What is Dietary Balance? How Can a Balanced Diet be Provided to Children?
What is Dietary Balance? How Can a Balanced Diet be Provided to children?
Children require a well-balanced diet to ward off infections and diseases. A balanced diet encompasses a variety of nutrients essential for children's well-being and optimal growth. It equips them to fend off various health challenges. Here are some key principles for guiding a balanced diet:
What is a balanced diet? Food contains a spectrum of nutrients – carbohydrates, proteins, fats, vitamins, minerals, and more. Children need these nutrients to maintain their health and achieve optimal growth. If the food children consume contains an appropriate amount of these nutrients essential for their development, it can be considered a balanced diet.
What kind of diet do children need? Children's dietary needs vary across different age stages. Their dietary provisions should evolve in tandem with their growth and nutritional requirements to ensure their healthy development. Since infants have small stomachs, starting with foods that provide ample energy and nutrition is sufficient in just a few spoonfuls. However, a balanced diet for children significantly differs from that of adults. While adults should focus on low-fat and high dietary fiber foods, infants require relatively higher levels of beneficial unsaturated fatty acids and lower dietary fiber. Although dietary fiber is beneficial, excessive consumption can lead to a feeling of fullness, potentially reducing the intake of other nutrients. However, preparing coarse grains into a porridge or gruel form for consumption makes it more easily digestible for infants.

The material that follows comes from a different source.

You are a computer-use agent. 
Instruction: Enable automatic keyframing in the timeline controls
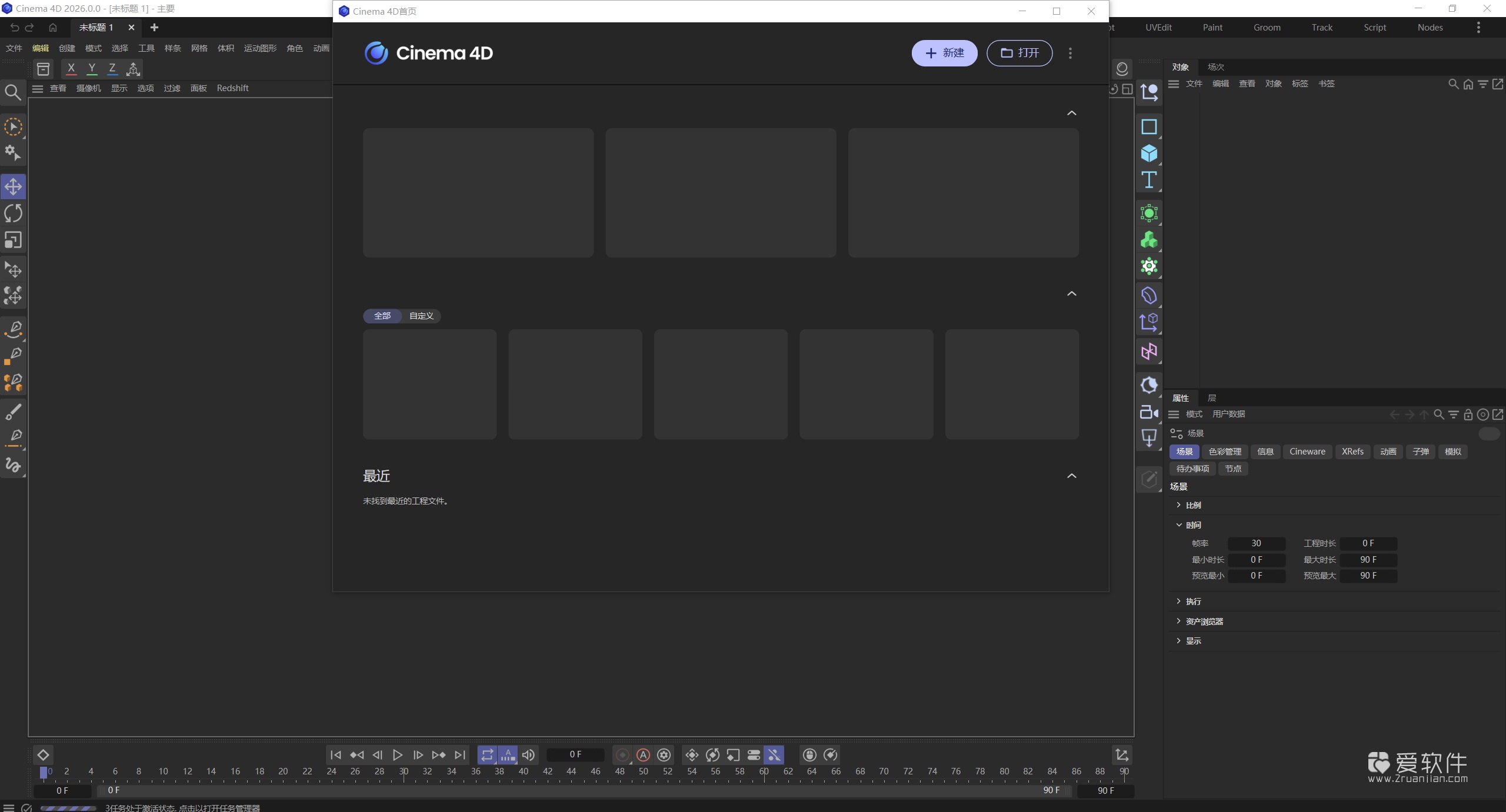[642, 754]

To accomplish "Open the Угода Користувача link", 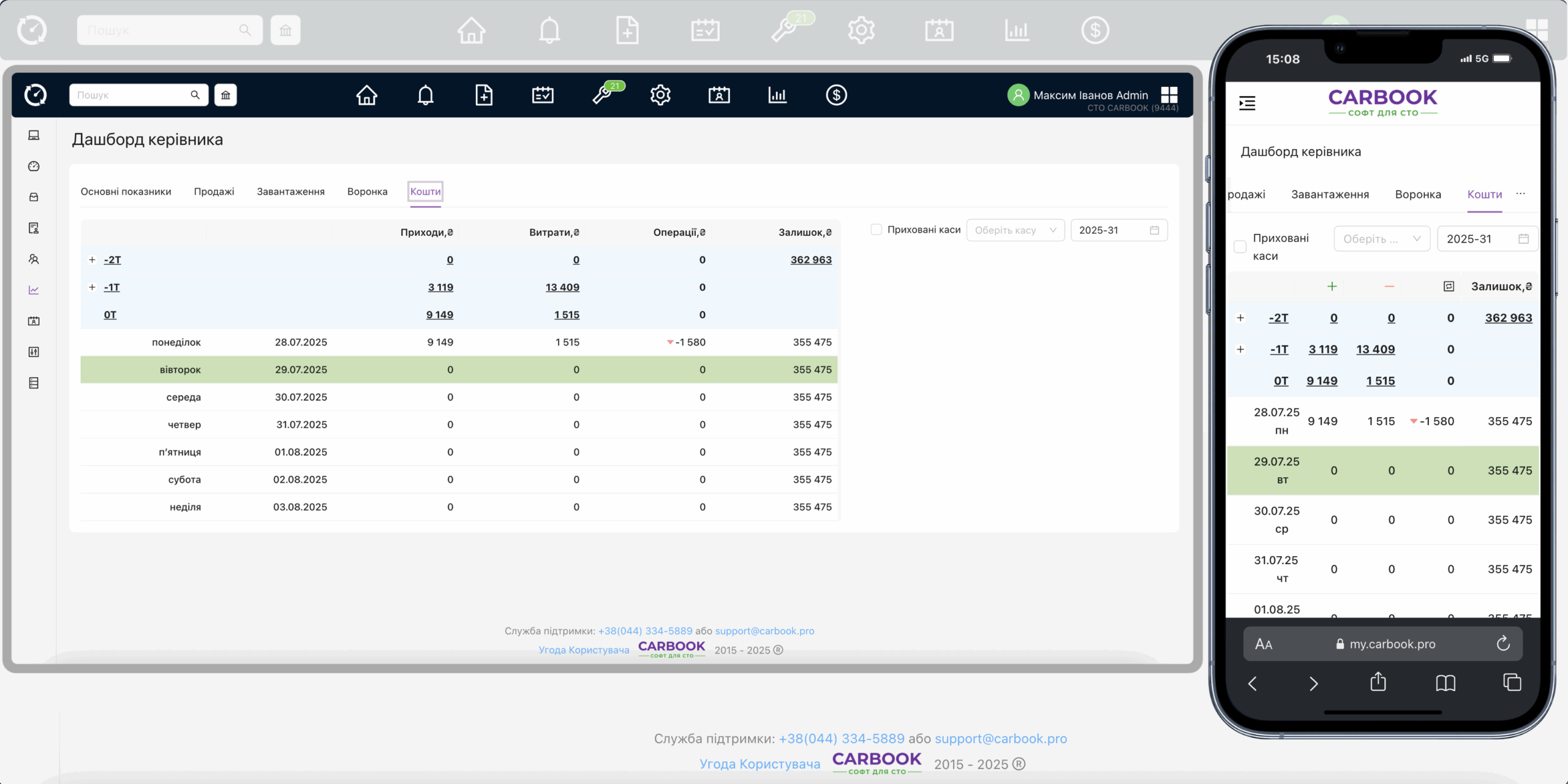I will click(x=584, y=650).
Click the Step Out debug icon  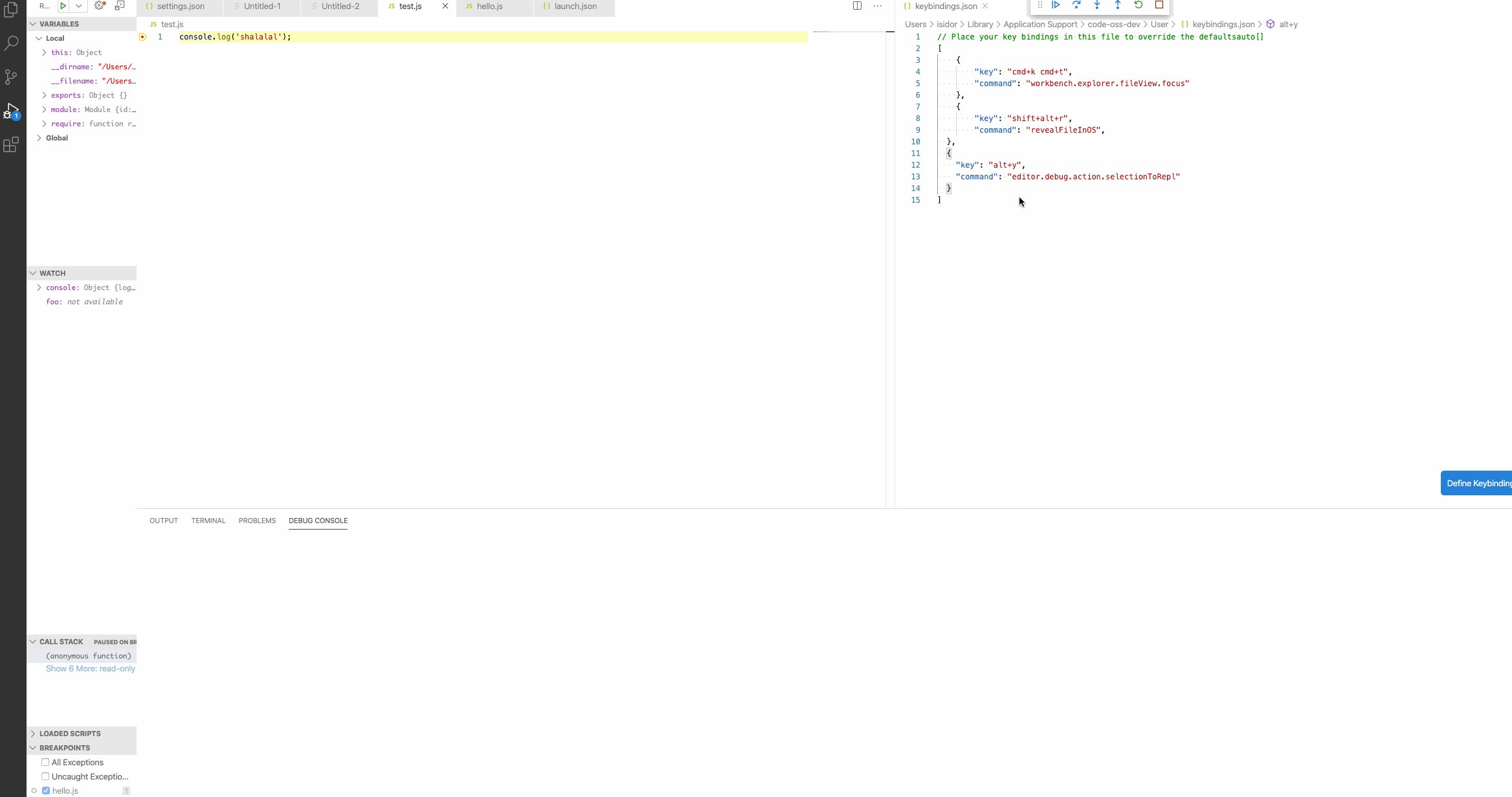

The foremost aspect of children's dietary intake is ensuring both high-quality nutrition and sufficient quantity. Inadequate nutrition and energy in the diet can lead to imbalances and deficiencies in certain nutrients, which can hamper children's weight gain and growth. For instance, long-term vegetarian diets among children can lead to deficiencies in vitamins B12, riboflavin, calcium, iron, lysine, and methionine, impacting their health. A plant-based diet with inadequate protein intake can lead to stunted development. Vegetarian children who lack exposure to sunlight are also prone to vitamin D deficiency and consequently, rickets.
Research indicates that children who consume a high amount of sugary foods and relatively fewer high dietary fiber grain-based products exhibit elevated levels of delta-9 desaturase and oleic acid in their blood. Increased delta-9 desaturase activity is linked to the liver's conversion of sugar into saturated fatty acids, and saturated fats are harmful byproducts of fat metabolism. For children facing issues like obesity, malnutrition, anorexia, or selective eating, blood fatty acid composition can be tested as a reference indicator to assess food energy balance.